===== DATA TO EXAMINE =====

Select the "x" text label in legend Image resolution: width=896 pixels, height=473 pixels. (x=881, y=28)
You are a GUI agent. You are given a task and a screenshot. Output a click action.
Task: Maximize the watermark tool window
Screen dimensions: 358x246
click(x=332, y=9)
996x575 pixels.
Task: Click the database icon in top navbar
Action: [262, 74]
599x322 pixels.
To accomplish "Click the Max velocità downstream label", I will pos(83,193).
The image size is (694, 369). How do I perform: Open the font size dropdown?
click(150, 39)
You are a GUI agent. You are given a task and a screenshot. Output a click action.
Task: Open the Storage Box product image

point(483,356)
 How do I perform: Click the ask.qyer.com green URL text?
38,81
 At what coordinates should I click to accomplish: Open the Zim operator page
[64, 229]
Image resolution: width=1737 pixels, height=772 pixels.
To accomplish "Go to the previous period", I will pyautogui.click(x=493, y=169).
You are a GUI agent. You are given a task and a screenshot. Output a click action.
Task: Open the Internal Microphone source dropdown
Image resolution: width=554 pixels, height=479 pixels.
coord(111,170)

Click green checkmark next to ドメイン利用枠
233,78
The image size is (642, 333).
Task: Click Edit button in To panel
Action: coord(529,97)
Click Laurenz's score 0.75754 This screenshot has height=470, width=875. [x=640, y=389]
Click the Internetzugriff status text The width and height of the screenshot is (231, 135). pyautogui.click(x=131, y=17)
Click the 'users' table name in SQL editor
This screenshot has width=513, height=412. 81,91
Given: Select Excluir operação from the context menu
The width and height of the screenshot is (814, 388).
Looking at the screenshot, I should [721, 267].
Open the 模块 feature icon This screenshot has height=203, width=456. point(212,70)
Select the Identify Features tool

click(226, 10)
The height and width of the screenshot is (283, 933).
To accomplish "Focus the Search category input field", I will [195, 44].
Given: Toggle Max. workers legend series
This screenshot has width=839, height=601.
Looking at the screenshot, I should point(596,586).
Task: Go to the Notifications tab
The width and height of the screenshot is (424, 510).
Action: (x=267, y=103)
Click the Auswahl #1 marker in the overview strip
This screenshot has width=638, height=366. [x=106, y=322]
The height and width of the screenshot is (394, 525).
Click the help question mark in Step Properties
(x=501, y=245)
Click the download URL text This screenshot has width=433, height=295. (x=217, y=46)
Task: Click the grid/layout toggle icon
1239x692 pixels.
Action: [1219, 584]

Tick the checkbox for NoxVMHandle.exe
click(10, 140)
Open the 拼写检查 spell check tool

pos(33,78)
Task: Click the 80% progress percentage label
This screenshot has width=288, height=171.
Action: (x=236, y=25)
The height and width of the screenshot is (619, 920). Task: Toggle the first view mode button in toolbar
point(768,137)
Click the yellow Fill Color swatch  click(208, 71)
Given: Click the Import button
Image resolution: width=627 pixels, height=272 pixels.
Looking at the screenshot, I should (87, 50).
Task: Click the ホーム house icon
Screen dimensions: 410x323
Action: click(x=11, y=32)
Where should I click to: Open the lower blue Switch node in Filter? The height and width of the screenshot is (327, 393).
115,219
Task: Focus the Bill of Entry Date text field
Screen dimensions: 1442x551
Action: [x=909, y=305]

=====

ABOUT THIS EXERCISE: Beginning with the line containing "Select the Identify Features tool" and ending with the line containing "Given: Toggle Max. workers legend series", extract those lines exactly from the listing above, and only those.

ANSWER SPACE:
Select the Identify Features tool

click(226, 10)
The height and width of the screenshot is (283, 933).
To accomplish "Focus the Search category input field", I will [195, 44].
Given: Toggle Max. workers legend series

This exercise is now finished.